#### [Reading text]
/---
For precipitation reaction of Ag+ ions with NaCl, which of the following statements is
correct?
A.
ΔH for the reaction is zero
B.
ΔG for the reaction is zero
C.
ΔG for the reaction is negative
D.
[ΔG]=[ΔH]
Solution:
Because the reaction is spontaneous.
9. At constant pressure and temperature, the direction
to the result of any chemical reaction is where, there is less amount of
A. Entropy
B. Enthalpy
C. Gibb's free energy
D. None of the above
Solution:
ΔG = -ve.
10. What is the free energy change ΔG when 1.0mole of water at 100°C and 1atm pressure is converted into steam t 100°C and 1atm pressure
A.
540cal
B.
−9800cal
C.
9800cal
D.
\---
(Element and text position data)
/---
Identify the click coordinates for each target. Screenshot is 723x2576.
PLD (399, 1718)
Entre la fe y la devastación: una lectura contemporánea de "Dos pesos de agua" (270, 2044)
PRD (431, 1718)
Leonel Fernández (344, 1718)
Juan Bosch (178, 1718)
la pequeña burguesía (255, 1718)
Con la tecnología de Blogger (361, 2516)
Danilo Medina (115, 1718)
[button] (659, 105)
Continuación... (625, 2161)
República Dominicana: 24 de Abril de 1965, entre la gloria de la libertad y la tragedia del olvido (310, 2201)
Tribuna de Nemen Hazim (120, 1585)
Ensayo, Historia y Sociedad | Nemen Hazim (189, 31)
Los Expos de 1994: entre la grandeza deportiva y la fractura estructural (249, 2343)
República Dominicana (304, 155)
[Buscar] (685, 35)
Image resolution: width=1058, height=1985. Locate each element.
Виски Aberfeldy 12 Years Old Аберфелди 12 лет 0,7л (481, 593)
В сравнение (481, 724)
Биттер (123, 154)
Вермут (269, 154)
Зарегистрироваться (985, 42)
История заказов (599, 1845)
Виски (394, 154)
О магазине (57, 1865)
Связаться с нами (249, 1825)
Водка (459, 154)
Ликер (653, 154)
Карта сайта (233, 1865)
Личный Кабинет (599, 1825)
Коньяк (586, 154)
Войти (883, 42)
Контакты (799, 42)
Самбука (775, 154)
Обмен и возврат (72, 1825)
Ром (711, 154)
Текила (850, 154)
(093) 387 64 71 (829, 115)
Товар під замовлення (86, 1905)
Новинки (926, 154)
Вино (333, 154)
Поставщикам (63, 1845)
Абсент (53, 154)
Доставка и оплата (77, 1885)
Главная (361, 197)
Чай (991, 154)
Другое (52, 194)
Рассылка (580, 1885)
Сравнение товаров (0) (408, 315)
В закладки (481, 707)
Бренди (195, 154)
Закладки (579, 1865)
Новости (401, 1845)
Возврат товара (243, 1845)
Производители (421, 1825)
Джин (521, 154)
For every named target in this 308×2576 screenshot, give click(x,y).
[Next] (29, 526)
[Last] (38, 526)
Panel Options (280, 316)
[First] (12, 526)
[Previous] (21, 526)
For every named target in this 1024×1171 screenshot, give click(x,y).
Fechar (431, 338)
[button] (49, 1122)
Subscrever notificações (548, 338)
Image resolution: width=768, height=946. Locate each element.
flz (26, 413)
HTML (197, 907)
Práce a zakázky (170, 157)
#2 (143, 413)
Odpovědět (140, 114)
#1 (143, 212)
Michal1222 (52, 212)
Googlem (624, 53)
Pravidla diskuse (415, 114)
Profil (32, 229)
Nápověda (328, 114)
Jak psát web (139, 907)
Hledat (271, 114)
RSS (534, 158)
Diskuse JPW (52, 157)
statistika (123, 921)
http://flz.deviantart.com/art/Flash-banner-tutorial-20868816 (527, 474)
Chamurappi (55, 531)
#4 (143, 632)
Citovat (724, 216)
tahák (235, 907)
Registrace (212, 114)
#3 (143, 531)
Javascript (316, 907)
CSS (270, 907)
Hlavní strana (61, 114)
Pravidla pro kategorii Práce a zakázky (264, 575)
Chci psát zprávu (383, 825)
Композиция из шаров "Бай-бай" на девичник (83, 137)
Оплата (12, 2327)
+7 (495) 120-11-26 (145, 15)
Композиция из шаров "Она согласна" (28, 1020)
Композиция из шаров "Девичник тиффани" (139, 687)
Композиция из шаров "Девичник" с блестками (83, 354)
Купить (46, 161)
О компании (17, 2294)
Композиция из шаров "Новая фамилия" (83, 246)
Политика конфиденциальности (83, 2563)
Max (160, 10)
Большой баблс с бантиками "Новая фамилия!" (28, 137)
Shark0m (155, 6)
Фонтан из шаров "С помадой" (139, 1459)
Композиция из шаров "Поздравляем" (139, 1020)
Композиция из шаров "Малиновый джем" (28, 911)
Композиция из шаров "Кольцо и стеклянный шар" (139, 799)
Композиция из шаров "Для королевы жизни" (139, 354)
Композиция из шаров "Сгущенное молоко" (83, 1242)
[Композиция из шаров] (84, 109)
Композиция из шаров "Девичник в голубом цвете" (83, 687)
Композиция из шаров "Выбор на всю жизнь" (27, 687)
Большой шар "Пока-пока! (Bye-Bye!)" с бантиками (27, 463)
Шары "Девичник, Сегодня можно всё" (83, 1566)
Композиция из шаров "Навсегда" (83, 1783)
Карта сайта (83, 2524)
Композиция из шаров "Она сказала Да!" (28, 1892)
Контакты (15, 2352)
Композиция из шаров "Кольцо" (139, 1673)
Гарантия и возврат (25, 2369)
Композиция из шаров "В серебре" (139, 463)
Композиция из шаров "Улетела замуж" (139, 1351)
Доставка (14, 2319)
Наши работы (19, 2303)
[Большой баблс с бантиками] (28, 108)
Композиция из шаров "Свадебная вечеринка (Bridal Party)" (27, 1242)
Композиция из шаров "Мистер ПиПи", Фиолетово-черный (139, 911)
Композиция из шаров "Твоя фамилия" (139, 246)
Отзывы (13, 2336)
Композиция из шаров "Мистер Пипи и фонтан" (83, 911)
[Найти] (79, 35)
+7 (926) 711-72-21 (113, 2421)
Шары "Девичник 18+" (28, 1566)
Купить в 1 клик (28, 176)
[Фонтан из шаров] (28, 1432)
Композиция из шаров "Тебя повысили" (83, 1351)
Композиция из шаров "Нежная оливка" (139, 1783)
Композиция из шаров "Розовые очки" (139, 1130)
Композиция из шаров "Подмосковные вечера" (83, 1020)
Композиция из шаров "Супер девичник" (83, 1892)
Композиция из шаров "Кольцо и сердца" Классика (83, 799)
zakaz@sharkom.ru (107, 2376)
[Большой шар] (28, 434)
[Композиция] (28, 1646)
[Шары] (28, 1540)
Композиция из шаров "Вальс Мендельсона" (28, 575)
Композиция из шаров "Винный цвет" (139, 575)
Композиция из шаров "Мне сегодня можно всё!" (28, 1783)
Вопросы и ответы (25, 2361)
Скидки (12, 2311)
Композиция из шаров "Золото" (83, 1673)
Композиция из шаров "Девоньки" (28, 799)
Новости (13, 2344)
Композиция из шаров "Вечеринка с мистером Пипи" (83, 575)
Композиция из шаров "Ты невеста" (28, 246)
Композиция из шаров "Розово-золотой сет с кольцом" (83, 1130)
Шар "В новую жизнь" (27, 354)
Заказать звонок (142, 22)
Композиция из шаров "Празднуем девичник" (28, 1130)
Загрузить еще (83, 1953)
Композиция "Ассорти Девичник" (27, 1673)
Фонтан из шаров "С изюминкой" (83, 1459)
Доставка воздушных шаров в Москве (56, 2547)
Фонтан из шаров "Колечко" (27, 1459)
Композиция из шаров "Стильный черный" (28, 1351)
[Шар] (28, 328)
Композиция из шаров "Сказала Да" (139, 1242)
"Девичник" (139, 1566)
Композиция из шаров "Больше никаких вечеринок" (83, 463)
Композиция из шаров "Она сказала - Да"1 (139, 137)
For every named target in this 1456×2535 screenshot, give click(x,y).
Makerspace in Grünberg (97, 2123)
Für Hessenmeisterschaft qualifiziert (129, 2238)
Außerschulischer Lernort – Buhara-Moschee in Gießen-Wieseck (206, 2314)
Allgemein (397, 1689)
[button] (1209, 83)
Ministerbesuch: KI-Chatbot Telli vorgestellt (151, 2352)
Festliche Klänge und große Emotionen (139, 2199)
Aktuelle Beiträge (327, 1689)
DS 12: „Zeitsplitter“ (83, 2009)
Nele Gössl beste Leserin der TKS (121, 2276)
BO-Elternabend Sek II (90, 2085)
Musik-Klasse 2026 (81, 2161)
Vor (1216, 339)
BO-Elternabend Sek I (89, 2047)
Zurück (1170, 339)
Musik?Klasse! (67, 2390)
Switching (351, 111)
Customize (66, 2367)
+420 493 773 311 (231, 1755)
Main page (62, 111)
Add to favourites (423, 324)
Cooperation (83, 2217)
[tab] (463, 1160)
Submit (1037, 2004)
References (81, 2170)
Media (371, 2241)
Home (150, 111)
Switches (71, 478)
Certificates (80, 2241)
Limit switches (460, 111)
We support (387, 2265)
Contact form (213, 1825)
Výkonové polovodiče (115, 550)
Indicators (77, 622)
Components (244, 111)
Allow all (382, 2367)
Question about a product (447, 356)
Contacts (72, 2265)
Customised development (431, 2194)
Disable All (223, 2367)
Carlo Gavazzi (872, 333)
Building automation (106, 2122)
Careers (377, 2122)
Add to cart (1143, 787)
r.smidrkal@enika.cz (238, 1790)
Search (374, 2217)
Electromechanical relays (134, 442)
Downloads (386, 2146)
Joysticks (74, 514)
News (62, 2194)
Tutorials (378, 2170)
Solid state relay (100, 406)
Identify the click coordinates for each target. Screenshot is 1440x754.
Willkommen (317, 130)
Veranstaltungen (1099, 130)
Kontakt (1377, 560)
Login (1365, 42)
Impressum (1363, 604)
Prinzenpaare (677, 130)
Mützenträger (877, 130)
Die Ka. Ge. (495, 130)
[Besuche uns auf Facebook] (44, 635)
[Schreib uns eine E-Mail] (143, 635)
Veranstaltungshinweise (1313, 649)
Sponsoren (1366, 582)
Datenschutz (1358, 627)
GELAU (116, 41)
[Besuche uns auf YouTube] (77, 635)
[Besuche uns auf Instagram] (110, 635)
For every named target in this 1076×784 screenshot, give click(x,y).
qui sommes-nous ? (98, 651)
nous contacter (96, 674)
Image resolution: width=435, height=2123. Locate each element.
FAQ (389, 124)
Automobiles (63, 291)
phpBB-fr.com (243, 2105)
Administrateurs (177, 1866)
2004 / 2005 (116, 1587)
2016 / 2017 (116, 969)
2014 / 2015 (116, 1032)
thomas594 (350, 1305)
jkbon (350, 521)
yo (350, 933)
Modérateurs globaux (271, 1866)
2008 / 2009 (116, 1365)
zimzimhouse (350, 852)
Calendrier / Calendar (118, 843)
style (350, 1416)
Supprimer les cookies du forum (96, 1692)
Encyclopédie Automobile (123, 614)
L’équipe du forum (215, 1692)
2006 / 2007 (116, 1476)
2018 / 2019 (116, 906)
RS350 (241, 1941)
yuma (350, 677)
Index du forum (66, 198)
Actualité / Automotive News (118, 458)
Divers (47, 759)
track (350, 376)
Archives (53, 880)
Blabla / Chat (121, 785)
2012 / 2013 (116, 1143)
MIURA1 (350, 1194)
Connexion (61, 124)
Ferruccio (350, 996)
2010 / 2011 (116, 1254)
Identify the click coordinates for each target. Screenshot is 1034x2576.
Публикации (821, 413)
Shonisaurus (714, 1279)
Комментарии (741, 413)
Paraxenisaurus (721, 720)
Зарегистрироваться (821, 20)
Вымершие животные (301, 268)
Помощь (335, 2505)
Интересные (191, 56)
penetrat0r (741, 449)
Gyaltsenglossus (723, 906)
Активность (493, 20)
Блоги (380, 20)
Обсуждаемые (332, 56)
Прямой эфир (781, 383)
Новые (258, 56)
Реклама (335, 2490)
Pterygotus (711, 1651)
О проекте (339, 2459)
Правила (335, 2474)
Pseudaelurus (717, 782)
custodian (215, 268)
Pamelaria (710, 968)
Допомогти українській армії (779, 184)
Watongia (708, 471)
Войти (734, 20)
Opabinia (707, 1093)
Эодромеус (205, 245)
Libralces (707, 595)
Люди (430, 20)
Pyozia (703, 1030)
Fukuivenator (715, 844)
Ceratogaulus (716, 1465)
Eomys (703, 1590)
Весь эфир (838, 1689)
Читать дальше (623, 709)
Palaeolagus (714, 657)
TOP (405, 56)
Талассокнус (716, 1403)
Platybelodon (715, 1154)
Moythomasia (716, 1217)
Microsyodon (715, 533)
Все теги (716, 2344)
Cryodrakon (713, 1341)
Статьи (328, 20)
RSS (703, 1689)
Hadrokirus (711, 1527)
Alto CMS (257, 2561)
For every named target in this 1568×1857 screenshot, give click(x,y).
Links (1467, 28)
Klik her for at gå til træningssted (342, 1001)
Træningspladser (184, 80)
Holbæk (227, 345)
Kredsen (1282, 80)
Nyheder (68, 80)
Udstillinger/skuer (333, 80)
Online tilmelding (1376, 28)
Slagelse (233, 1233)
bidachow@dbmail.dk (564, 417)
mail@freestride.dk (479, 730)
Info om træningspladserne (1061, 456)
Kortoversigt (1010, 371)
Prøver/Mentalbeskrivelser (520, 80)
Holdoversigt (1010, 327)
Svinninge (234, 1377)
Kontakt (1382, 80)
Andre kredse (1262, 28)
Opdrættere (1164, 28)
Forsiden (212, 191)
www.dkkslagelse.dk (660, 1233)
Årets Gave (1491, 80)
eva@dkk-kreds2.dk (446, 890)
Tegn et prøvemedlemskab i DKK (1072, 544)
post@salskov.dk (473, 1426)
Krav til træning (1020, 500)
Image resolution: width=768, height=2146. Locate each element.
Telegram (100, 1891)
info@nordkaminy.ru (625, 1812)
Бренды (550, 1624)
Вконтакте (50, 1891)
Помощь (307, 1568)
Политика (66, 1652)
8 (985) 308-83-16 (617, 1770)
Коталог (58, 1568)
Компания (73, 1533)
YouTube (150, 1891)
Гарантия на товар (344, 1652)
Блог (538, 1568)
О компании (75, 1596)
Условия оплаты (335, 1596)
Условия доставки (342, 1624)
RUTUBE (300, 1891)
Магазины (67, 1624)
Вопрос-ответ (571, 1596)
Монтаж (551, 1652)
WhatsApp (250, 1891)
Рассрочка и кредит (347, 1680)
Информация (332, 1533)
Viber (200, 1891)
\---
#### [Tasks]
a. In the thermodynamics quiz, what reason does the solution give for the precipitation reaction of Ag+ ions with NaCl?
b. Which lines of the entries contain the string "Identify"? List each one, treating uppercase and lowercase as different.
The thermodynamics quiz and the entries come from unrelated sources.

#### [Results of the exercise]
a. Because the reaction is spontaneous.

b.
Identify the click coordinates for each target. Screenshot is 723x2576.
Identify the click coordinates for each target. Screenshot is 1440x754.
Identify the click coordinates for each target. Screenshot is 1034x2576.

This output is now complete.